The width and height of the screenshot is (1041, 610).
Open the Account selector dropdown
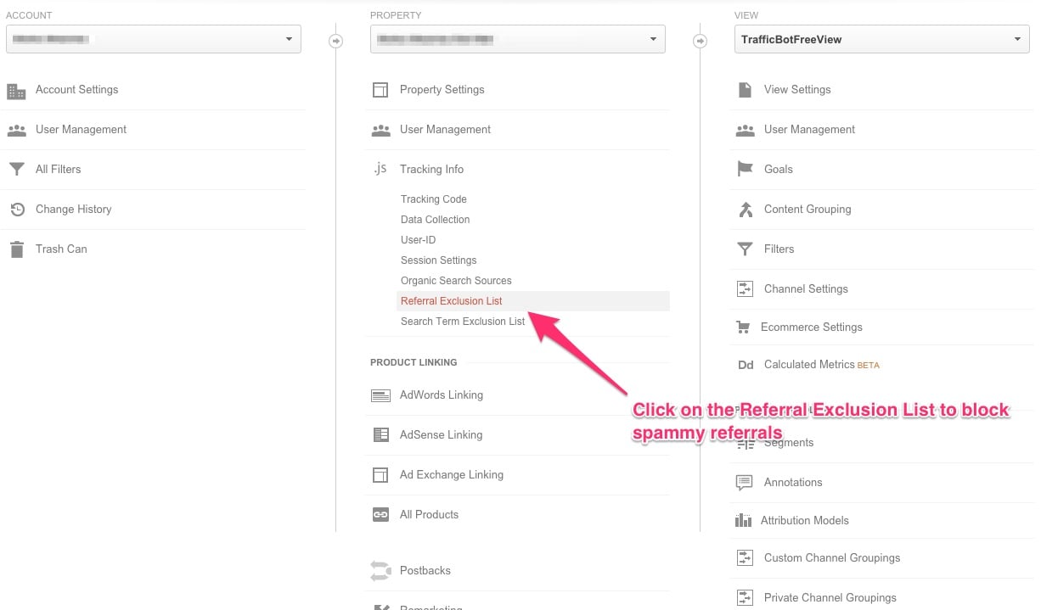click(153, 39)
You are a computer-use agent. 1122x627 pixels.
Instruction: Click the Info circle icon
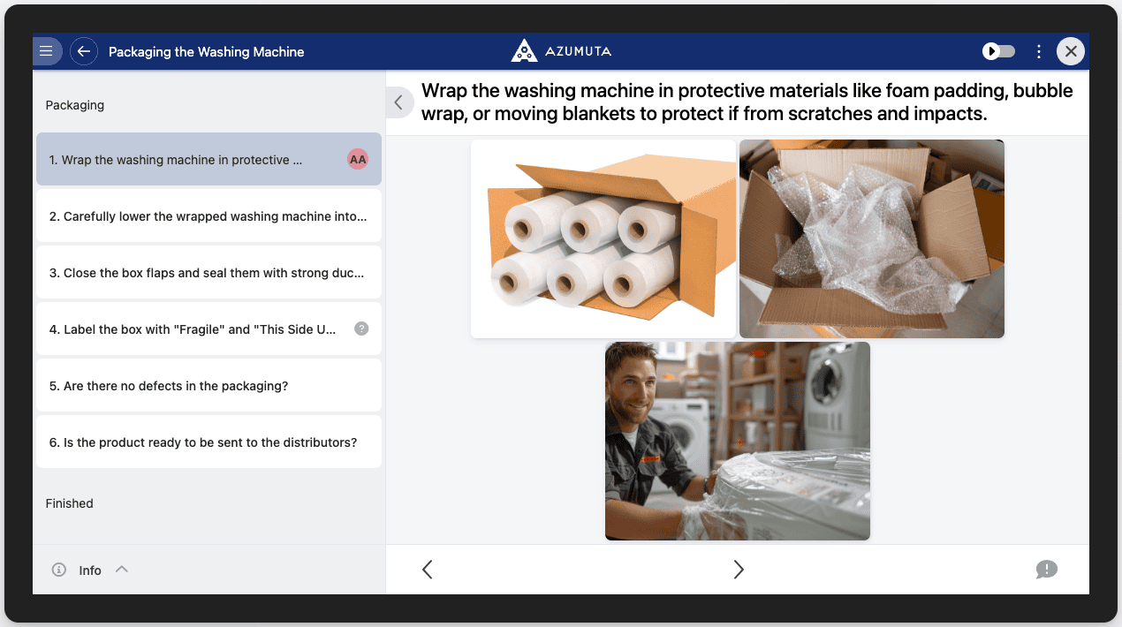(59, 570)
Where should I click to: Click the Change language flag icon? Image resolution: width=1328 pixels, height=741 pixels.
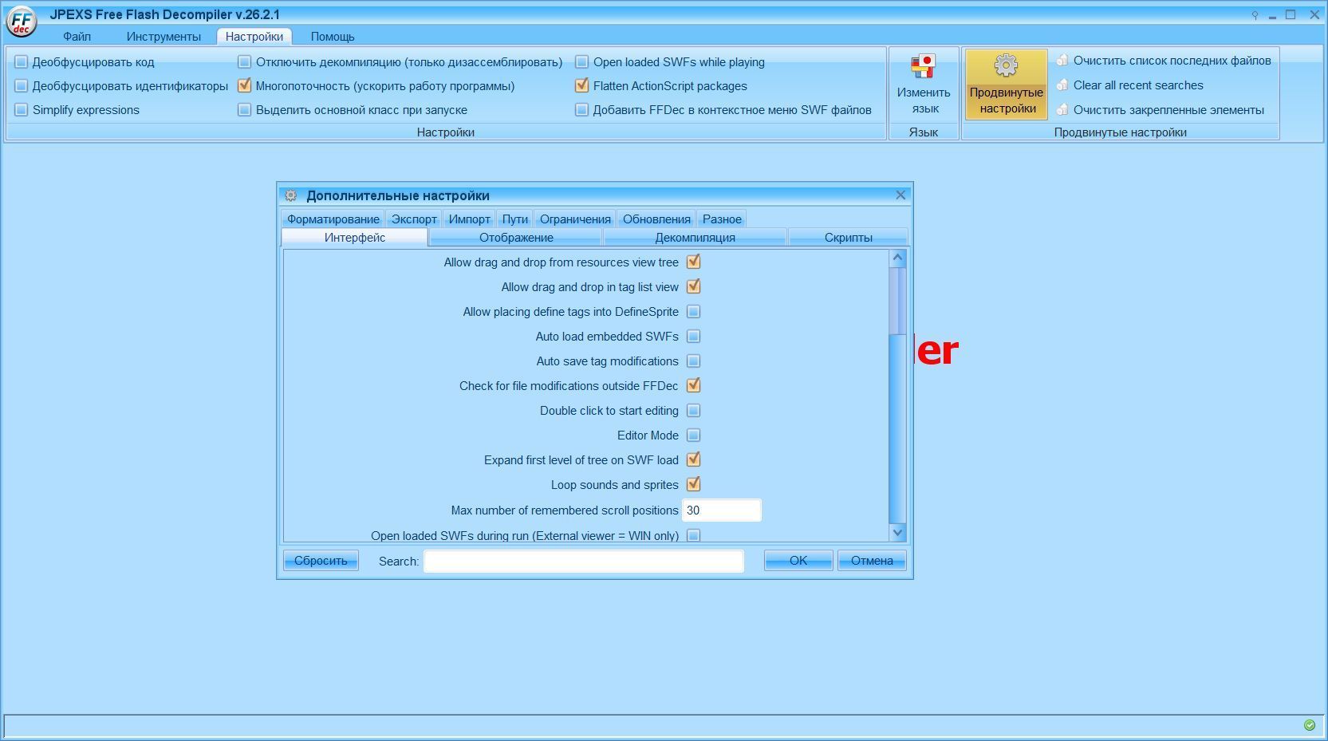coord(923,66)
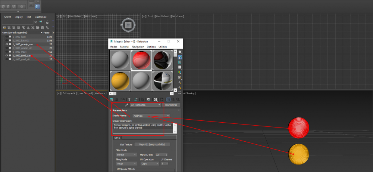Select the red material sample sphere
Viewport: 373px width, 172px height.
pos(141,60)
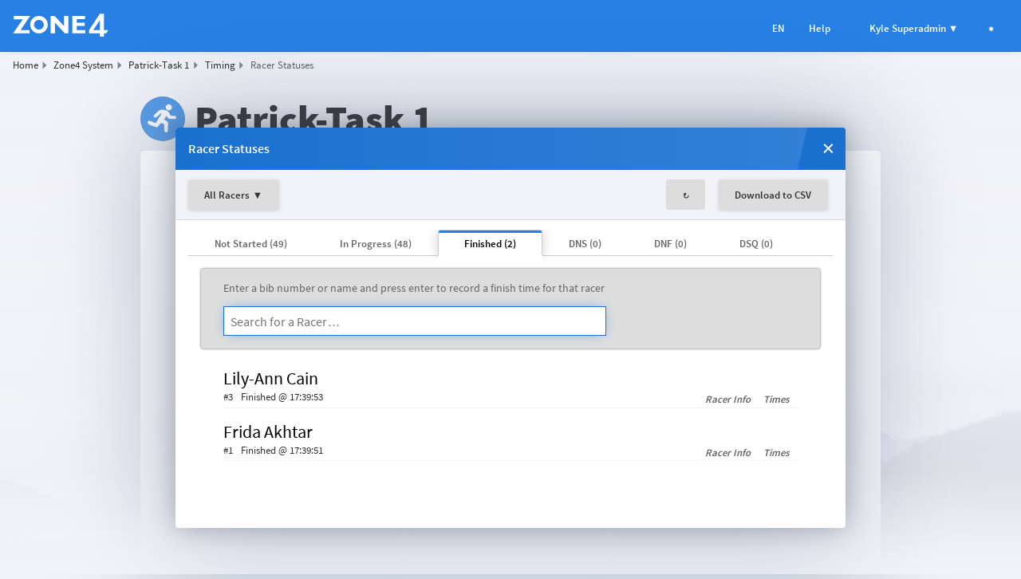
________________
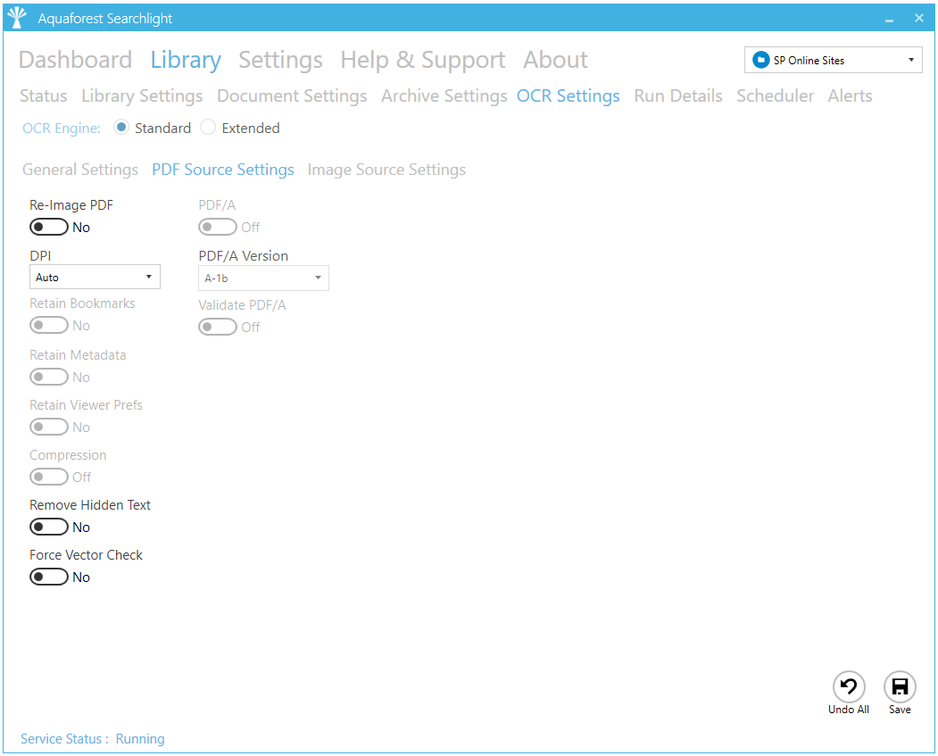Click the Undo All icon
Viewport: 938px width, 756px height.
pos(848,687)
________________
Count the lines in the material above that contain the string "height" with matching case, and reply with only the number.

4